[Saved entries]
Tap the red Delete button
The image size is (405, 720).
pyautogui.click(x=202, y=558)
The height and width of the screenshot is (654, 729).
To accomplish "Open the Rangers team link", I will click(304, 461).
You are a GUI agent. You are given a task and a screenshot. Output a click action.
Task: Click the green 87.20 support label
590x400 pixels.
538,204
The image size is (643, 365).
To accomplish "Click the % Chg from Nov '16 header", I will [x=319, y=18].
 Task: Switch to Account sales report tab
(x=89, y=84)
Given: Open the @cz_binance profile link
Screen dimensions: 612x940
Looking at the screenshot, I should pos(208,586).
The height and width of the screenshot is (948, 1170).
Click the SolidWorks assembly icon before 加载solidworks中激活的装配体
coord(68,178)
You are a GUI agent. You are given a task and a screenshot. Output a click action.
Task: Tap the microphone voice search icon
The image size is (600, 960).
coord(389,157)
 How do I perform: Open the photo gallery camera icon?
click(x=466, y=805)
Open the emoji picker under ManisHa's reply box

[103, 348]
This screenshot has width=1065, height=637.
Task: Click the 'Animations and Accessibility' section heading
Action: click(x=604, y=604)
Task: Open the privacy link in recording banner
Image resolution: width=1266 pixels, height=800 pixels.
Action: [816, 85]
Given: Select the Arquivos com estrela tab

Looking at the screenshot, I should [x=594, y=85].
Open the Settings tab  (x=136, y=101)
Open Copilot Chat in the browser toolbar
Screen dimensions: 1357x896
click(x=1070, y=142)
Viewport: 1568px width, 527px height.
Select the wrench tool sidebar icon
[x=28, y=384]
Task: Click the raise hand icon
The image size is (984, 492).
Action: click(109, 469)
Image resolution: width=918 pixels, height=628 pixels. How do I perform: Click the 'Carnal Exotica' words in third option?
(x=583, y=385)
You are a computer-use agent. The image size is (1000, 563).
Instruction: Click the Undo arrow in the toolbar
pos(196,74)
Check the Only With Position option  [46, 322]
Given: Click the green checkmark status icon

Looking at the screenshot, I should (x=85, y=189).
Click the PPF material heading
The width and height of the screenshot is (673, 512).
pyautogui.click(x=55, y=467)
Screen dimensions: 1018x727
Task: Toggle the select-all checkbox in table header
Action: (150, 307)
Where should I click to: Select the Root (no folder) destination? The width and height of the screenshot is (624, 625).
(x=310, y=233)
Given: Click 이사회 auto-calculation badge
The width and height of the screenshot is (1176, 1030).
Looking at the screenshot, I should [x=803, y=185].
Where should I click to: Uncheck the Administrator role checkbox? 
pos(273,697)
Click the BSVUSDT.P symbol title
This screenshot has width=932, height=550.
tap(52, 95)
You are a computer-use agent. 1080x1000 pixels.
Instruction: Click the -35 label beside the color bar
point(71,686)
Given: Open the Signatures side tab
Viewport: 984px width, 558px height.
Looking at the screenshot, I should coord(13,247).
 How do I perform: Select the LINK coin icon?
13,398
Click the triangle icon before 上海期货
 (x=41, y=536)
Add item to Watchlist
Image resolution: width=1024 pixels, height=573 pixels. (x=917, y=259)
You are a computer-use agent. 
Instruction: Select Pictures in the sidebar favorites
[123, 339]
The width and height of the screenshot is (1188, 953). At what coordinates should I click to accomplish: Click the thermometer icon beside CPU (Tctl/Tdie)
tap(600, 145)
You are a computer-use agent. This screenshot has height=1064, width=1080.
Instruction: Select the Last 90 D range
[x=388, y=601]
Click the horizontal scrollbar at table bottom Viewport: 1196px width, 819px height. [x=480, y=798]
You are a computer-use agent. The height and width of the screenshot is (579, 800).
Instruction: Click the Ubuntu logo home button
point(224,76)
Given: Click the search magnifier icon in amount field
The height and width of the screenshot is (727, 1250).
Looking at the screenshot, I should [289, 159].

WORK INSTRUCTIONS:
Count the lines in the preceding entries that contain the string "computer", and state only the resulting number.

RESULT:
5